Begin Document
Seton Hall University celebrated its 162nd Baccalaureate Commencement on Monday, May 20 at the Prudential Center in Newark. ESPN's Hall of Fame broadcaster, alumnus Bob Ley gave the commencement address; Cardinal Joseph William Tobin C.Ss.R, Archbishop of Newark, gave the Invocation.
The University graduated 1,433 students with baccalaureate degrees, 712 graduating with honors. In addition, this year 1,176 graduate students received master's and doctorate degrees, making the total number of graduates from the University 2,609. The baccalaureate class is the second largest in Seton Hall history; when combined with master's and doctorate degrees the University is graduating its largest class ever.
"We pray for these graduates," said Cardinal Tobin. "May they find meaningful employment in a place where their gifts will contribute to a better world." While giving thanks he noted, "As we express our gratitude, we must never forget that the highest appreciation is not to utter words but to live them."
Interim President Mary J. Meehan Ph.D., encouraged the graduates to: "Be fearless in your pursuit of a better world" but "humble enough to listen to what others say." She also reminded them to "never forget the shared history that binds you forever to the Seton Hall community."
Alumnus Bob Ley '76, Commencement Address
Recently selected for induction to the National Sports Media Association Hall of Fame, Bob Ley is the longest tenured broadcaster at ESPN. For the last 28 years, he has been the host of "Outside the Lines," which has won multiple Emmys and a Peabody Award. Ley, who graduated magna cum laude from Seton Hall in 1976, got his start in broadcasting as a sportscaster and program director at WSOU, Seton Hall's student-run radio station.
Vice President of Student Services Tracy Gottlieb worked with Ley at WSOU when they were both students. "No one could have imagined that Bob and I would be standing together in doctoral robes 43 years later," she said. "He's had a stellar career and has always remembered his alma mater."
Ley has taught a number of master classes at Seton Hall and recently appeared as part of the Seton Hall Sports Business and Media Ethics Symposium. In a more recent interview, "Bob Ley hopes to offer 'useful advice' in Seton Hall commencement speech," Ley was said to have "served as the de facto conscience of sports for many years."
End Document
Begin Provided records
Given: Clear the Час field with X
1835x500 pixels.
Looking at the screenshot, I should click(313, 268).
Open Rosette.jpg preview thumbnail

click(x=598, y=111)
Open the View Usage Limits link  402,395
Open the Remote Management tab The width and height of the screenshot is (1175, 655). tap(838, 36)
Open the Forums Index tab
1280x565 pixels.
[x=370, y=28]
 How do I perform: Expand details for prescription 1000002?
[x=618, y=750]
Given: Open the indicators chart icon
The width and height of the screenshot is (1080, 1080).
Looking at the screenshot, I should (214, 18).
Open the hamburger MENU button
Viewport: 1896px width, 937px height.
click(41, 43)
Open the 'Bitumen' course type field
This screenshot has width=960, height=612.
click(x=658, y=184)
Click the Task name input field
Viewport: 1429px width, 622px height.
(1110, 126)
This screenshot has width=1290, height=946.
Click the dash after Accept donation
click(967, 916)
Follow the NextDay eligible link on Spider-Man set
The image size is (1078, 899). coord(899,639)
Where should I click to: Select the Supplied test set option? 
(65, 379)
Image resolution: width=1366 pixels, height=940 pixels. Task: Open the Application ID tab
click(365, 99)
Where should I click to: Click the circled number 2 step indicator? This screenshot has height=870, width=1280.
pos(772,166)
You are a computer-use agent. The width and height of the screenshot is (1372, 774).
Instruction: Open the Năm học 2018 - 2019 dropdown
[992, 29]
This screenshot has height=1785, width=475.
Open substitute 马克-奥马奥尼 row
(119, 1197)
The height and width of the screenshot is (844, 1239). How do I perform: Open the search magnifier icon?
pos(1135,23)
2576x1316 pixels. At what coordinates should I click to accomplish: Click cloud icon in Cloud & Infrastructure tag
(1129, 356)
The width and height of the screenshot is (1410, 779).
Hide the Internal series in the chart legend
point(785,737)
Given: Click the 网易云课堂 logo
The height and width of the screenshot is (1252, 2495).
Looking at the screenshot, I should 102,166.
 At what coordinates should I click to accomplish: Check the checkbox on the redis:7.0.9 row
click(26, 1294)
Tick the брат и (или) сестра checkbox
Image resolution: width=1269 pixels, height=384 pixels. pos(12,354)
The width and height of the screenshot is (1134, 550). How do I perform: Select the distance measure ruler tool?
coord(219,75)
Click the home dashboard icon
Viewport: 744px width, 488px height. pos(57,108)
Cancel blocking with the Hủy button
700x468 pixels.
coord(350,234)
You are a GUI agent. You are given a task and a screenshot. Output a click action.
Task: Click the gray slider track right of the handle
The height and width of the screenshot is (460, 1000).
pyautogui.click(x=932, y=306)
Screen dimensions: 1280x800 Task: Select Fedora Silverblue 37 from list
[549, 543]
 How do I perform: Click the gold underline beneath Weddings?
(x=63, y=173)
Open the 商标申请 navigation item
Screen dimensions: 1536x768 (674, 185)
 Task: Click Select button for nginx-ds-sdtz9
End Provided records
### Things to do:
[1] Return the passage of the commencement article that begins at the words "Interim President Mary" and ends after the words "student-run radio station.".
[2] Answer these questions from the commencement article.
(a) At what venue was the 162nd Baccalaureate Commencement held?
(b) How many graduate students received master's and doctorate degrees this year?
(c) At which student-run radio station did Bob Ley get his start in broadcasting?
Rely only on the commencement article for these tasks, not on the records.

### Task-by-task solutions:
[1]
Interim President Mary J. Meehan Ph.D., encouraged the graduates to: "Be fearless in your pursuit of a better world" but "humble enough to listen to what others say." She also reminded them to "never forget the shared history that binds you forever to the Seton Hall community."
Alumnus Bob Ley '76, Commencement Address
Recently selected for induction to the National Sports Media Association Hall of Fame, Bob Ley is the longest tenured broadcaster at ESPN. For the last 28 years, he has been the host of "Outside the Lines," which has won multiple Emmys and a Peabody Award. Ley, who graduated magna cum laude from Seton Hall in 1976, got his start in broadcasting as a sportscaster and program director at WSOU, Seton Hall's student-run radio station.

[2]
(a) The Prudential Center in Newark
(b) 1,176
(c) WSOU